Treasuries barely ripple as market defers action to after Fed meets.

U.S. government securities barely budged yesterday as participants geared up for an expected tightening of credit after today's meeting of U.S. monetary policymakers.

Prices generally ended marginally lower, led by the 30-year bond, which closed down 3/32 to yield 7.50%. At the short end, the two-year note ended down 1/32 to yield 6.24%.

Market observers generally expect the Fed to raise short-term interest rates after today's meeting of the Federal Open Market Committee. The only debate among bond market analysts is how much Fed members will raise rates, not whether they will.

"Everyone's waiting for the Fed, and things are on hold until then," said Fred Leiner, bond market strategist at Continental Bank.

Amid signs that the U.S. economy continues to navigate a steady path toward full capacity and evidence that price pressures are stirring, fixed-income investors are depending on the central bank to tighten credit conditions and renew its vow to keep inflation under wraps.

Although monetary policy analysts have been pleased with the sedate inflation results, the price gauges are lagging indicators, and the Fed will continue tightening preemptively as long as economic growth continues above 3%, said Joshua N. Feinman, analyst at Bankers Trust Co.

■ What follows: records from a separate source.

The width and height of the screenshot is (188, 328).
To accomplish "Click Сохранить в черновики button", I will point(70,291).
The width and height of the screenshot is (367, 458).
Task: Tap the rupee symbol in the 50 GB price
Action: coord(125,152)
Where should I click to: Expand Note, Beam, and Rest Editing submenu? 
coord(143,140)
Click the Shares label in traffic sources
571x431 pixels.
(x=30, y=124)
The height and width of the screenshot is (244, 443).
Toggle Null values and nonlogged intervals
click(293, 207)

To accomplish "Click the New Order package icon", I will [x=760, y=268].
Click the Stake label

On the bright side, Feinman said, the core consumer price index was up only 0.2% in July, and the core producer price index rose just 0.1%. Moreover, Fed chairman Alan Greenspan recently told Congress that the consumer price index might even be overstating inflation.

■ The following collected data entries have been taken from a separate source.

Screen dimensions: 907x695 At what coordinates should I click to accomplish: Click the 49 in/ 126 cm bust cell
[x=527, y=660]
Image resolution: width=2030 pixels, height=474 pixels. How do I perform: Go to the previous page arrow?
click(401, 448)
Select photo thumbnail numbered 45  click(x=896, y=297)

Still, Feinman believes the Fed will tighten, asserting that a 3% or higher rate of growth would push the economy closer to its capacity constraints and thus threaten to accelerate inflation down the road.

Most market participants generally expect the central bank to raise the federal funds rate target by 50 basis points to 4.75%, which they say would help calm nerves in the bond market even more. However, a number of market participants are calling for a 25-basis point move.

In recent sessions, players have come to grips with talk that the Fed may only move by 25 basis points. Many observers believe a quarterpoint rise in the funds rate would increase uncertainty because it would leave the prospect of additional tightening hanging over the market.

Analysts believe a strong dose of tightening would lift the long end of the Treasury market out of its recent slump. An aggressive move by the Fed would relieve much of the overhang from last week's refunding auctions, they said, noting that much of the $40 billion of new government debt sold then has yet to be distributed in the marketplace.

"At this point in the business cycle, it's better for the Fed to err on the side of a restrictive policy than err on the side of easier policy," Leiner said.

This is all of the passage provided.